El pasado miércoles, 11 de julio, un nutrido grupo de militantes de la UJCE-Aragón y del PCA-PCE se dirigió a Madrid, junto a compañeras y compañeros de las Comisiones Obreras y otros colectivos zaragozanos, en los autobuses que fletó el Sindicato para apoyar a la minería.

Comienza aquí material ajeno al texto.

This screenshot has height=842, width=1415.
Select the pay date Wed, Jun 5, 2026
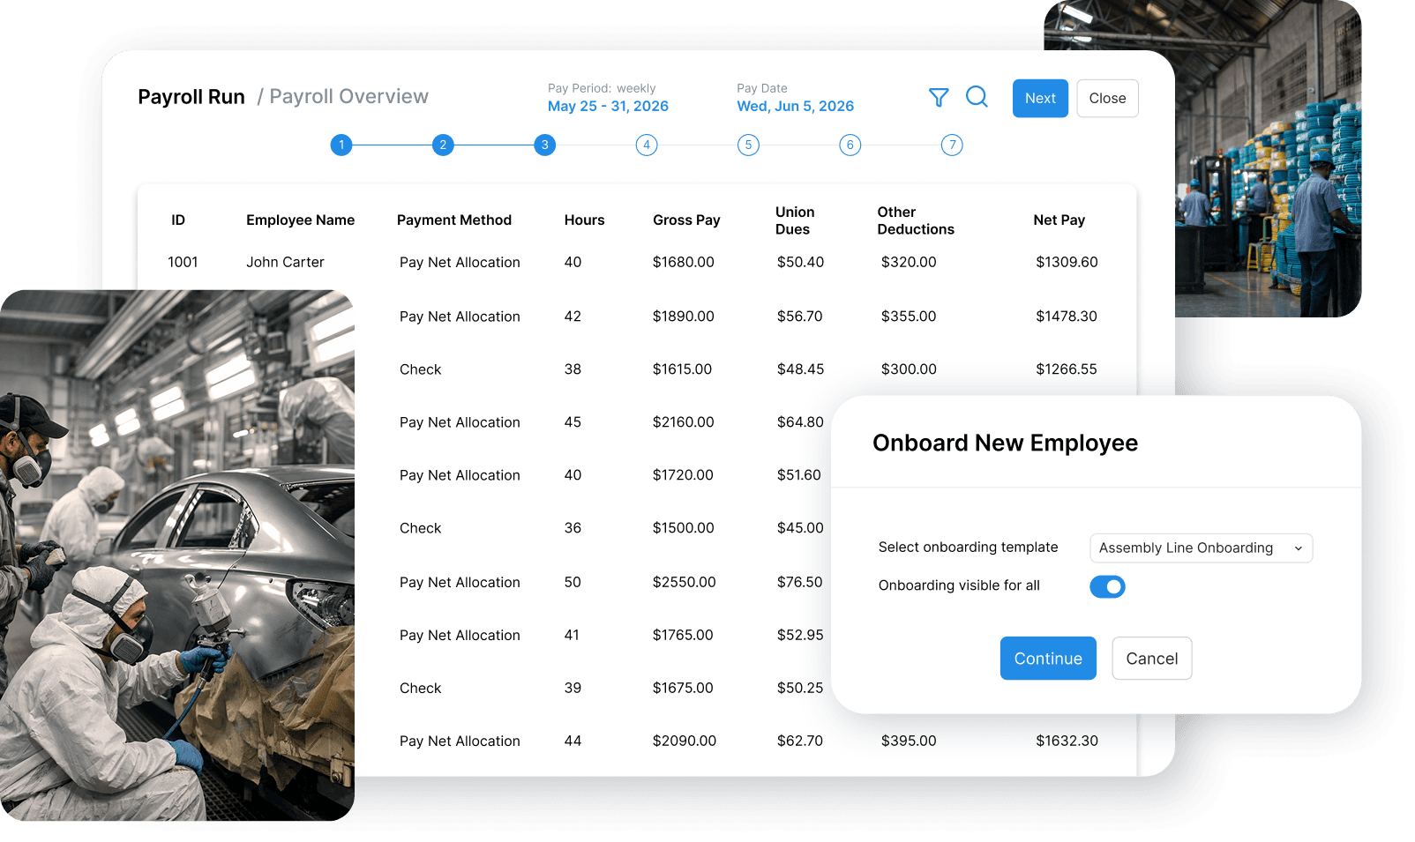(x=795, y=106)
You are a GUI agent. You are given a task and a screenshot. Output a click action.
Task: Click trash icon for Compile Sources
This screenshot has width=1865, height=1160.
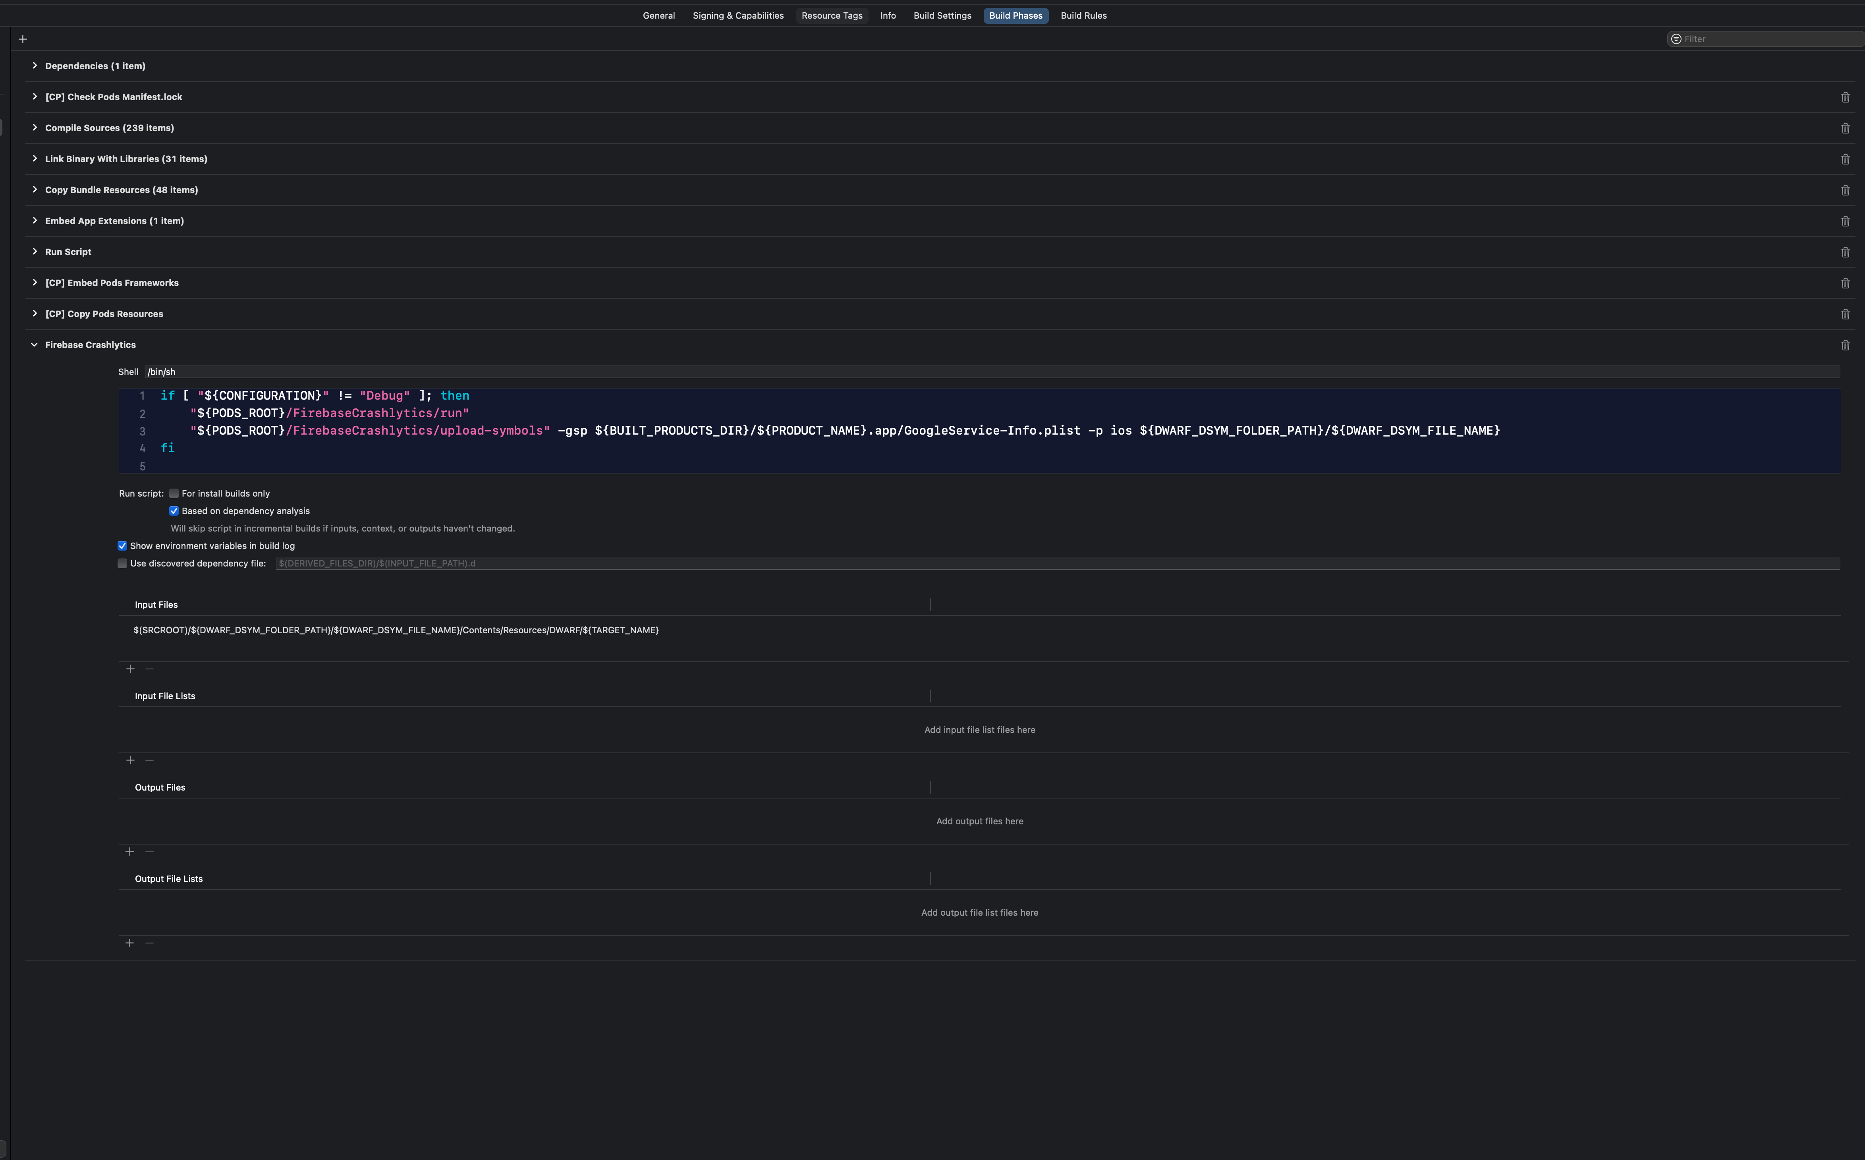[x=1845, y=128]
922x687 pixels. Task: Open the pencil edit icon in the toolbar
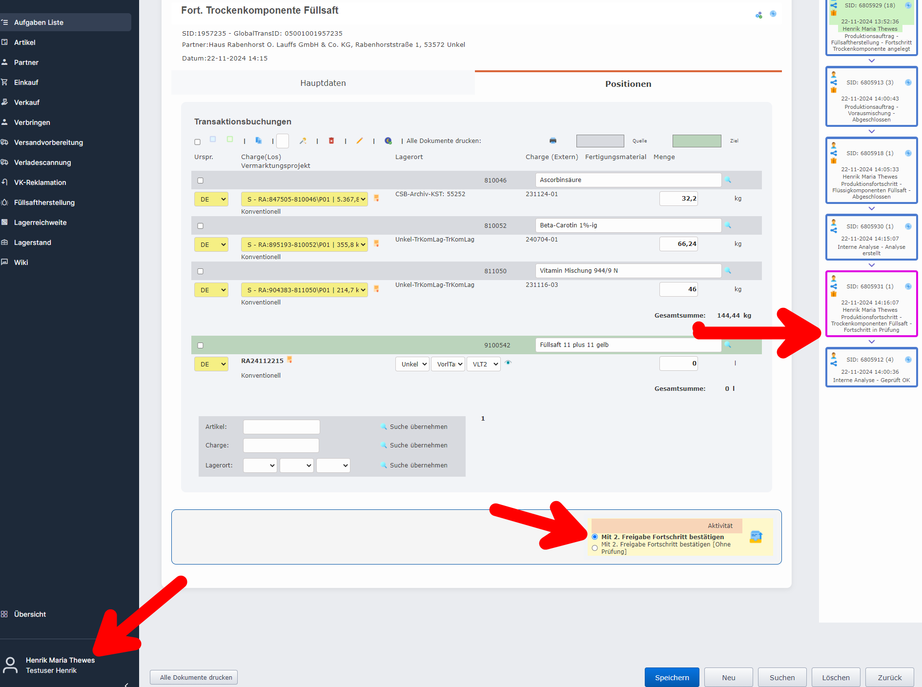point(360,141)
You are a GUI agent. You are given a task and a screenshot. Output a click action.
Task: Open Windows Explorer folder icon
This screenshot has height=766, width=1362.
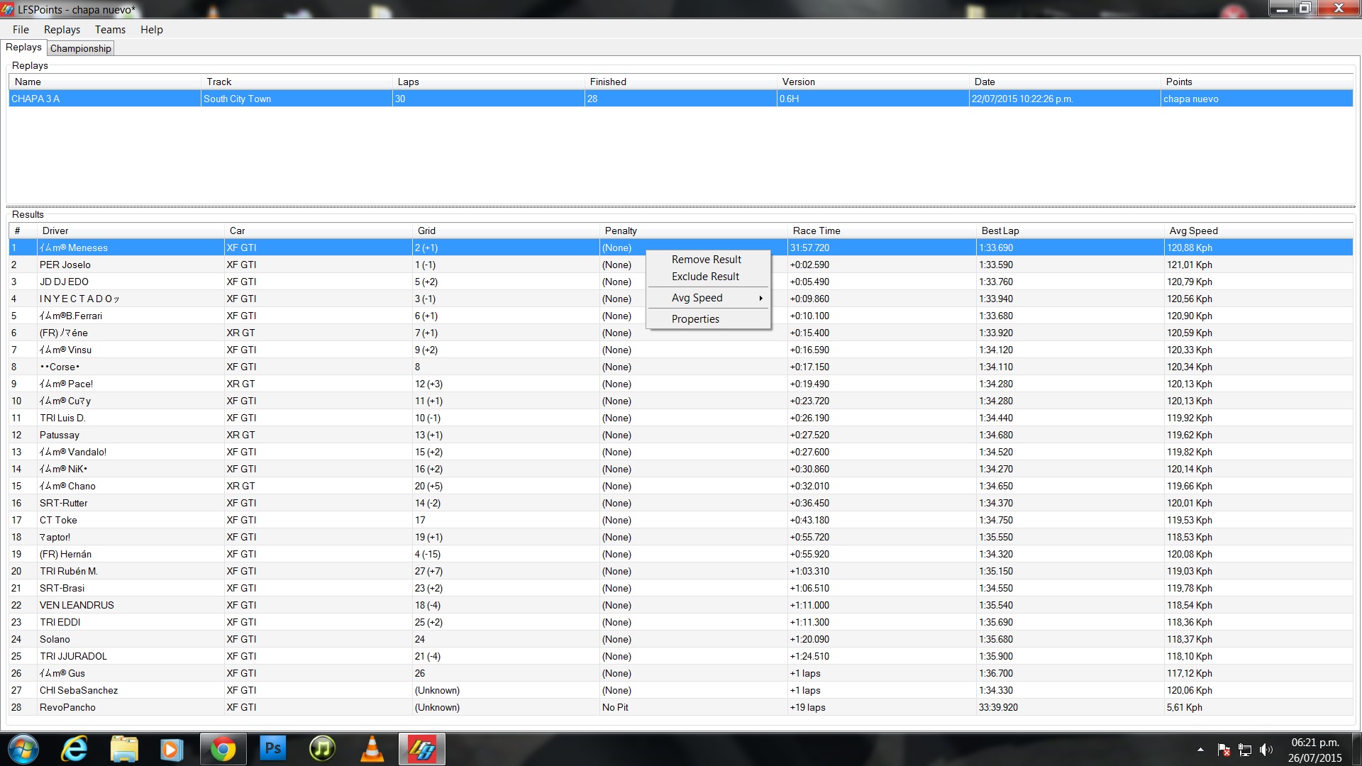point(123,749)
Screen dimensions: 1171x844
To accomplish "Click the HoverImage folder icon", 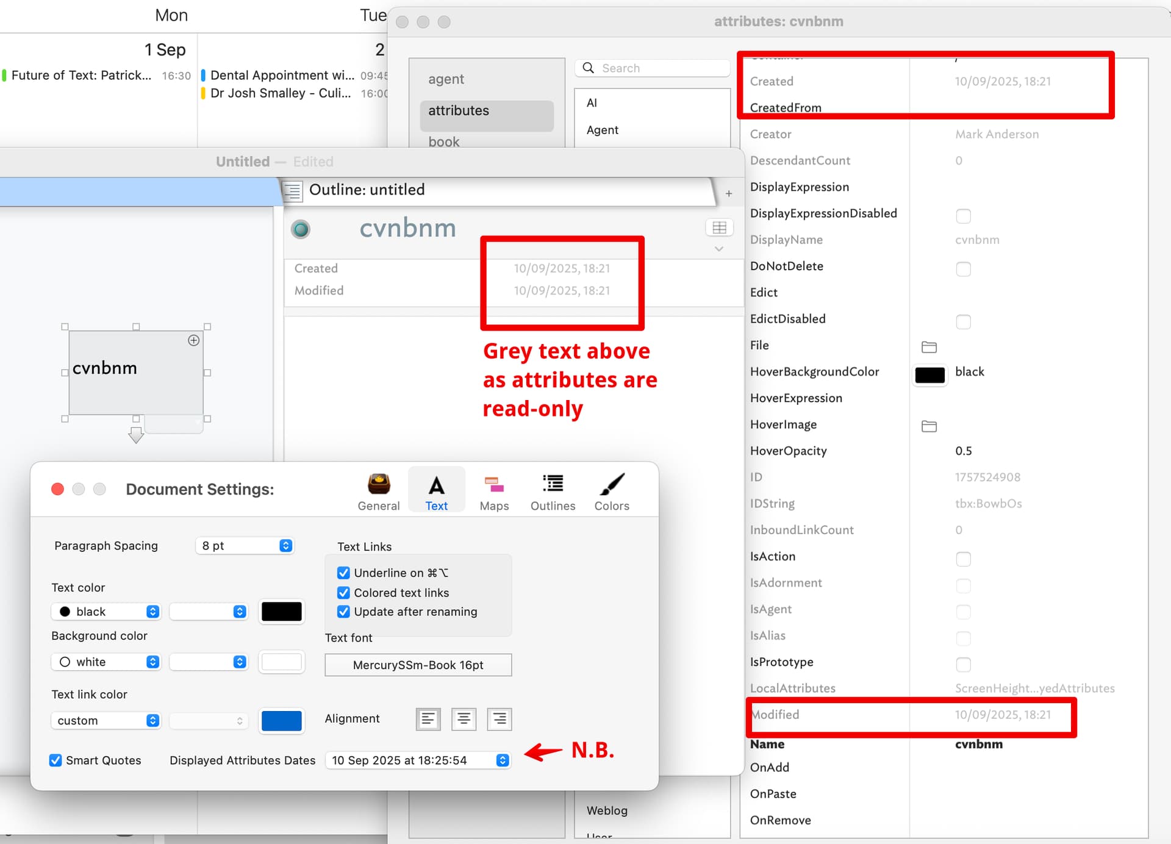I will (929, 426).
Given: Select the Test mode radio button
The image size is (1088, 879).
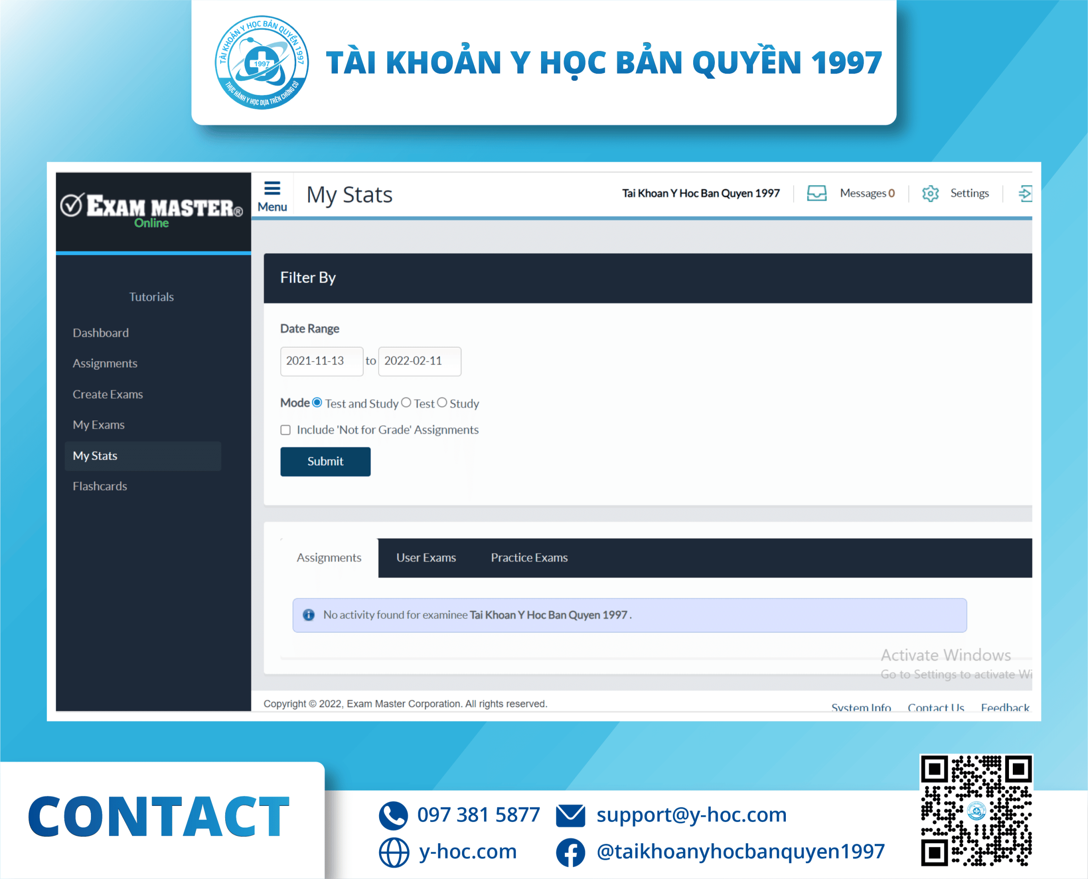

Tras las cuatro horas de viaje, se llegaba a Madrid. Ahí se materializaba la solidaridad obrera, en torno a 600 autobuses, repletos, habían llegado desde todos los puntos del Estado, no solo desde Aragón, Asturies o León, sino también puntos tan dispares como Andalucía, Euskadi, Valencia o Extremadura, por citar solo algunos. A quienes habíamos ido en autobús, había que sumar la gente que se habían desplazado en coches particulares y decenas de miles de madrileñas y de madrileños.

 

 

En la plaza de Colón y en la Castellana, se agolpaba un gran gentío. Sindicatos, partidos, asociaciones de diverso tipo, iban llegando poco a poco. No se veía ni la cabecera ni, tampoco, el final de la manifestación. Pancartas en apoyo a la minería se alzaban en cada cortejo, así como otra muchas se colgaban de puentes y demás puntos elevados. Y en estas, echó a andar la manifestación.

Cientos de miles de personas avanzaban hacia el Ministerio de Industria, blindado por la policía con más de 50 furgones policiales y cientos de efectivos. Pero eso no importaba, la gente marchaba reivindicando un futuro para las comarcas mineras, pero también, pidiendo una alternativa laboral al paro, una sanidad pública, una educación gratuita y de calidad, entre otras muchas cosas, por que en estos días que corren, ninguna lucha puede, ni debe, ir sola.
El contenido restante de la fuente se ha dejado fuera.